Wafer Scale Solventless Adhesive Bonding with iCVD Polyglycidylmethacrylate: Effects of Bonding Parameters on Adhesion Energies

Abstract

Initiated chemical vapor deposition (iCVD) polyglycidylmethacrylate (PGMA) thin films are investigated as adhesives for wafer‐scale bonding of 300 mm silicon substrates and demonstrated to form highly uniform, void‐free bond interfaces. The effects of bonding temperature and pressure on critical adhesion energy ( G c ) between iCVD PGMA and silicon are studied using the four‐point bend technique. G c values can be varied over an order of magnitude (0.59–41.6 J m −2 ) by controlling the bonding temperature and the observed dependence is attributed to changes in the physical (diffusion) and chemical (crosslinking) properties of the film. Thermal degradation studies using spectroscopic ellipsometry reveal that the iCVD PGMA films can crosslink when annealed above 120 °C in air.

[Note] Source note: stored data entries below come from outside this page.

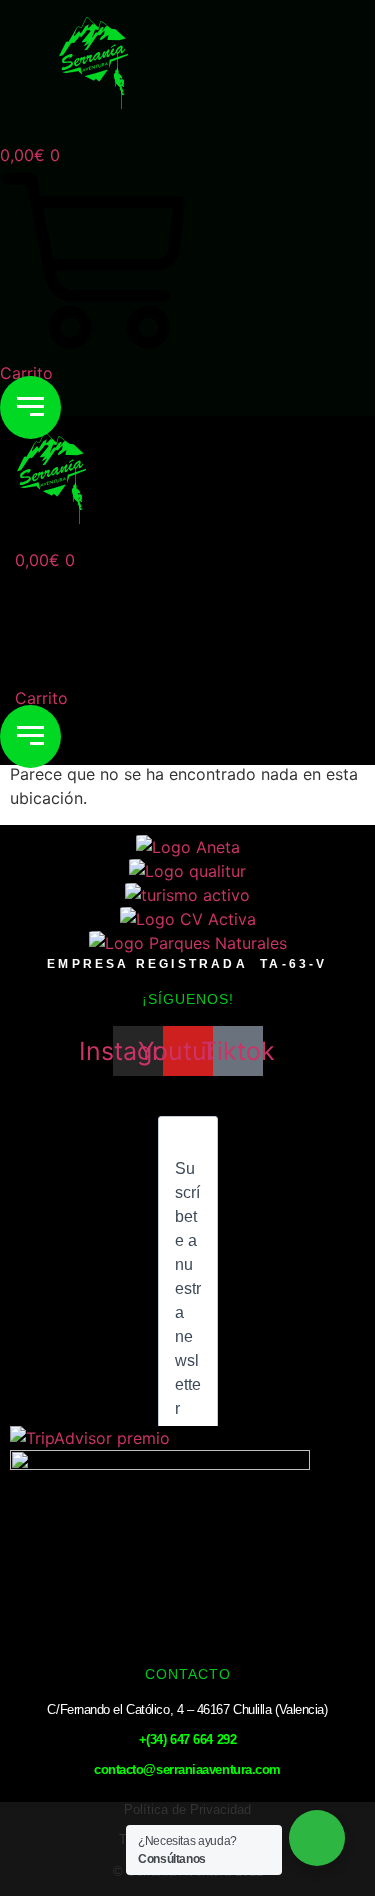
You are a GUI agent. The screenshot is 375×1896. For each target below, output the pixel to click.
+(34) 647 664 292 (187, 1739)
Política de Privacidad (187, 1809)
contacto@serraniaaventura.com (187, 1769)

Further, changes in polymer behavior associated with annealing temperature are demonstrated to influence the crack propagation interface between the bonded substrates. These findings demonstrate the feasibility of iCVD polymer films for both temporary “thermoplastic,” and permanent “thermoset” bonding with potential applications in 3D integrated circuit technologies.